Scientists complain that there are only 2 scientists in congress and how difficult they find it to explain basic science to their peers. What about system administrators? How many people in congress or on the president's cabinet have every had the root or administrator password to systems that other people depend on?

Health and Human Services Secretary Kathleen Sebelius announced her resignation and the media has been a mix of claiming she's leaving in disgrace after the failed ACA website launch countered with she stuck it out until it was a success, which redeems her.

The truth is, folks, how many of you have launched a website and had it work perfectly the first day? Zero. Either you've never been faced with such a task, or you have and it didn't go well.

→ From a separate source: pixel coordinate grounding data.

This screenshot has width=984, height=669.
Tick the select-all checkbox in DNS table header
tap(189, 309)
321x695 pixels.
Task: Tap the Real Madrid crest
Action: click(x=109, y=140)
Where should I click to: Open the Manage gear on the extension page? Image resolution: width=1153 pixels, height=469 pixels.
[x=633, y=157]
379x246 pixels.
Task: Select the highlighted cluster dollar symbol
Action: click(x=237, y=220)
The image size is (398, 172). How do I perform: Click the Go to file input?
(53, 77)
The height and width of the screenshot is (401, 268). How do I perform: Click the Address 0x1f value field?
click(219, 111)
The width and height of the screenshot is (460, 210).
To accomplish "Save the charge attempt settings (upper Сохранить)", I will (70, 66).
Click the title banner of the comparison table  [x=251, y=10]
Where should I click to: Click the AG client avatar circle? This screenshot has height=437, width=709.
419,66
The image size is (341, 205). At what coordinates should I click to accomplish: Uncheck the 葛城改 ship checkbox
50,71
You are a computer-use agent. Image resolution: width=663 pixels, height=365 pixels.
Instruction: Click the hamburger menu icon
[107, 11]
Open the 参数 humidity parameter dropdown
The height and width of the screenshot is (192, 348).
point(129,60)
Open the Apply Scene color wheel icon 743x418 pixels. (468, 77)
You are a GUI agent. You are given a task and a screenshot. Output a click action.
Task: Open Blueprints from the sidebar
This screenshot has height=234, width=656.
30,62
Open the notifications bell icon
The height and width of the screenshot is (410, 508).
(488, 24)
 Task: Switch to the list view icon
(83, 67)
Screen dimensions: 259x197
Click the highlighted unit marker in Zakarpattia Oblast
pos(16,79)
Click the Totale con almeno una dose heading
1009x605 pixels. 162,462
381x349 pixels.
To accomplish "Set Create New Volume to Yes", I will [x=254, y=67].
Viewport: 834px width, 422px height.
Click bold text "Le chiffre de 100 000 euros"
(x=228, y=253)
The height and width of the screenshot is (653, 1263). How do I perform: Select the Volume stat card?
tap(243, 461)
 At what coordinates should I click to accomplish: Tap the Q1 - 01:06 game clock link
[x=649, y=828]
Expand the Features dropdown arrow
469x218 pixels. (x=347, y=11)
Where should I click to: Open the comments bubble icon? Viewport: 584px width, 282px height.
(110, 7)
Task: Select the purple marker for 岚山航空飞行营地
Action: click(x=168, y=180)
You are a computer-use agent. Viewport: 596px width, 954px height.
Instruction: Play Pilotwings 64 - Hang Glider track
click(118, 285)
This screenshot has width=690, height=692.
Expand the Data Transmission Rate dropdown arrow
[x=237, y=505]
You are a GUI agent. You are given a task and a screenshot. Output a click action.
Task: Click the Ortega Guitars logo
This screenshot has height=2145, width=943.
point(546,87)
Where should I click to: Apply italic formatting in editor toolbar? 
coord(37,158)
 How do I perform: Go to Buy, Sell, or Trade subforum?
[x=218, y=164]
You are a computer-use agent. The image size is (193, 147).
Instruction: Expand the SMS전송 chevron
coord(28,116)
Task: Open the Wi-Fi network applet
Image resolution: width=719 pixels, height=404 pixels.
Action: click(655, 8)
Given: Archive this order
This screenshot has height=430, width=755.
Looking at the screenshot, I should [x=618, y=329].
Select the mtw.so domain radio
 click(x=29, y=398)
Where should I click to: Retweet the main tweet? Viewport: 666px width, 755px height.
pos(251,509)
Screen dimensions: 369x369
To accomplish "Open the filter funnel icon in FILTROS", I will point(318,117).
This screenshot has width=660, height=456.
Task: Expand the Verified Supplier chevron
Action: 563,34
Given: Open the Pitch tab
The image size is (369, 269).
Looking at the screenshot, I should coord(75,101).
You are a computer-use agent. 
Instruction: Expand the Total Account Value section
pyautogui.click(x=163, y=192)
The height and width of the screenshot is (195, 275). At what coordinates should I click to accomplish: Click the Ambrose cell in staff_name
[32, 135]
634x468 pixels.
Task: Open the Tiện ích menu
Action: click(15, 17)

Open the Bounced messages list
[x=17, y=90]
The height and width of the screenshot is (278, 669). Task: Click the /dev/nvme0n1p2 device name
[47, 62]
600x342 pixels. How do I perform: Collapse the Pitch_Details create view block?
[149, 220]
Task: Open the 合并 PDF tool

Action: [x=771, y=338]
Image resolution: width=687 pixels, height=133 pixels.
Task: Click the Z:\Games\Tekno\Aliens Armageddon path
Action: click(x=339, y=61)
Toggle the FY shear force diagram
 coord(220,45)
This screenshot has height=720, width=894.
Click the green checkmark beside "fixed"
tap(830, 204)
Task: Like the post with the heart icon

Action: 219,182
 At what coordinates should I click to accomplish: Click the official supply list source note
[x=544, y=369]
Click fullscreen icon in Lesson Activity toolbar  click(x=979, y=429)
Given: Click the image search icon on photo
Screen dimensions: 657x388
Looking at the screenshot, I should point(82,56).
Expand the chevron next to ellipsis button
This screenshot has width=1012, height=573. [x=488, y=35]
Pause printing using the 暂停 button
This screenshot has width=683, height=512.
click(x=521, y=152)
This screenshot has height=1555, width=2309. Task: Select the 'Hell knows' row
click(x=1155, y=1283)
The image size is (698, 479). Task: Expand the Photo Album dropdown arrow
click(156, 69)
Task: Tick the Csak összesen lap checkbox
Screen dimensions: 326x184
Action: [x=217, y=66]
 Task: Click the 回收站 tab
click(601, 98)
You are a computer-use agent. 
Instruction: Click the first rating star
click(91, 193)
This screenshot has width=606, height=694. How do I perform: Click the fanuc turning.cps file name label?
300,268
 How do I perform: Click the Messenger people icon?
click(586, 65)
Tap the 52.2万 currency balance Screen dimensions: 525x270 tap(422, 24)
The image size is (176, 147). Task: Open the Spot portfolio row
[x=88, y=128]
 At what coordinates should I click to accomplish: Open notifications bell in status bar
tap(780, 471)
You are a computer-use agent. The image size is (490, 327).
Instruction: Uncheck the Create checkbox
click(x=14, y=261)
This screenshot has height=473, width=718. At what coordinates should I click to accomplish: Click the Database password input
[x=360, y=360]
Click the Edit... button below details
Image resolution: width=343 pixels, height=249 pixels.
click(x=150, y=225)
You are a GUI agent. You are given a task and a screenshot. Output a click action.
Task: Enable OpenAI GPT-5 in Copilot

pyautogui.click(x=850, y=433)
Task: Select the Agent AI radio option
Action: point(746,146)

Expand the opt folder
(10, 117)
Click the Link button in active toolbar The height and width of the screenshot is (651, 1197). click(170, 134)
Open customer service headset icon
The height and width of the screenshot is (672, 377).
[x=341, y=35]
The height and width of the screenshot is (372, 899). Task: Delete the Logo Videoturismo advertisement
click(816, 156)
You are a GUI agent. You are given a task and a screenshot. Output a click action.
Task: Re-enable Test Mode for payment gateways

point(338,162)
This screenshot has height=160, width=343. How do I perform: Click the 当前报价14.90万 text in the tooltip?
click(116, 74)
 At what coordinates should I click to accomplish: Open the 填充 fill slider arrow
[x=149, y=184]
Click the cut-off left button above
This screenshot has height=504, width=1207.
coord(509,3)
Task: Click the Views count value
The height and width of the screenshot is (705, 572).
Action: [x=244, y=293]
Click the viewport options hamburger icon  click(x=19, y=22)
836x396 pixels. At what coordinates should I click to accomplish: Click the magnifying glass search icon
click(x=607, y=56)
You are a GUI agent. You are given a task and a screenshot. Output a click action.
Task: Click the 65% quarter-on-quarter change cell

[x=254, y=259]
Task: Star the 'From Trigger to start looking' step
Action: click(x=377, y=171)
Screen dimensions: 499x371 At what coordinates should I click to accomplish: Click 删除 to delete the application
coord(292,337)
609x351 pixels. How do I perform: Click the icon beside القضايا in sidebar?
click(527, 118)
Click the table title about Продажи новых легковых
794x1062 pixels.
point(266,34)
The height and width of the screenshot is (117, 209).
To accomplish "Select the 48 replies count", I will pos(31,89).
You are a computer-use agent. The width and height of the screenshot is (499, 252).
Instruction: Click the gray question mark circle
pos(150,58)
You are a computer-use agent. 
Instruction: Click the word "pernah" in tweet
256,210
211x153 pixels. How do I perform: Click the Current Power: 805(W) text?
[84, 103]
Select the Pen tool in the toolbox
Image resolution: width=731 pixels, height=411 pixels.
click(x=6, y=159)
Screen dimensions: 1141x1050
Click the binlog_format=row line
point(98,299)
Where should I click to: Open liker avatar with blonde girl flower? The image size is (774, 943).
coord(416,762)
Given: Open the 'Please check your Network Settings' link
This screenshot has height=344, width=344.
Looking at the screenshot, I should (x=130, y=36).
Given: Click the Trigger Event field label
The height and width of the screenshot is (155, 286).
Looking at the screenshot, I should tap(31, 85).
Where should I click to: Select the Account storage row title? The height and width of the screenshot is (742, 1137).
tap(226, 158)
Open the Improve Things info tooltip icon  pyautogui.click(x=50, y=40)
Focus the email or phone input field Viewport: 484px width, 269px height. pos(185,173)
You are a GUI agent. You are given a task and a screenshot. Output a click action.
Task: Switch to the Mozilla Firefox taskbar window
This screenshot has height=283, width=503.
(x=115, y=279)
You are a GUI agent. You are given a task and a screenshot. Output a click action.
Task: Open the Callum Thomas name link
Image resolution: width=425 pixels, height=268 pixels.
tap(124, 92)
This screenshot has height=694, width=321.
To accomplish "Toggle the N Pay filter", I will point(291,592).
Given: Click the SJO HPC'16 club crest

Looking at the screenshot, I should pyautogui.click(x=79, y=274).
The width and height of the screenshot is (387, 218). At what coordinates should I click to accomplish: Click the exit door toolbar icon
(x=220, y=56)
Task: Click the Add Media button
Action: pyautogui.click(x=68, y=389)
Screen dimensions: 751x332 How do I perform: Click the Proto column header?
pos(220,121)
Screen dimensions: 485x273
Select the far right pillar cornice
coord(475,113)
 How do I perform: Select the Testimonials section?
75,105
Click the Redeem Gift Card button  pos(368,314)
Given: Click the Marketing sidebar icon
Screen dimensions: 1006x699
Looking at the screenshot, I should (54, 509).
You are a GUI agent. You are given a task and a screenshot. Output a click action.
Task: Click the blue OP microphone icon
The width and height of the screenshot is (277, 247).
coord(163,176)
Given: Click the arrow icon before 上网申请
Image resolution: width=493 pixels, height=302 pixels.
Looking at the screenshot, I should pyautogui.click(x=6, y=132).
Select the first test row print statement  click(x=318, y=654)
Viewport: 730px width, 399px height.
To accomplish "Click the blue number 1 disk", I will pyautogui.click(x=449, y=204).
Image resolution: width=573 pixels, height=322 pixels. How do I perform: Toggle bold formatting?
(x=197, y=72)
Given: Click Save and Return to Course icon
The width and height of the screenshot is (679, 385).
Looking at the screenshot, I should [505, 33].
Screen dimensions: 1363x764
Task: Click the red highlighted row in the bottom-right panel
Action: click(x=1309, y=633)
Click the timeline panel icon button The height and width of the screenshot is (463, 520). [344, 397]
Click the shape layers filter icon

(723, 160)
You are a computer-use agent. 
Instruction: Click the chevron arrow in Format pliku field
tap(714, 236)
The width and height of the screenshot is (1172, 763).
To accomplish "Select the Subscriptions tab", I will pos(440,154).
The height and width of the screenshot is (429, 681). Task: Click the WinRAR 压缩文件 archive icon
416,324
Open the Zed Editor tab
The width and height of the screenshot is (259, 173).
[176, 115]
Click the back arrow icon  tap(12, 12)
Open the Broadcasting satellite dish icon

Very few people can say they've launched a big site and had it be perfect the first day.

Let me quote from a draft of the new book I'm working on with Strata and Christine ("The Practice of Cloud Administration", due out this autumn):

[Some companies] declare that all outages are unacceptable and only accept perfection. Any time there is an outage, therefore, it must be someone's fault and that person, being imperfect, is fired. By repeating this process eventually the company will only employ perfect people. While this is laughable, impossible, and unrealistic it is the methodology we have observed in many organizations. Perfect people don't exist, yet organizations often adopt strategies that assume they do.

Firing someone "to prove a point" makes for exciting press coverage but terrible IT. Quoting Allspaw, "an engineer who thinks they're going to be reprimanded are disincentivized to give the details necessary to get an understanding of the mechanism, pathology, and operation of the failure. This lack of understanding of how the accident occurred all but guarantees that it will repeat. If not with the original engineer, another one in the future." (link)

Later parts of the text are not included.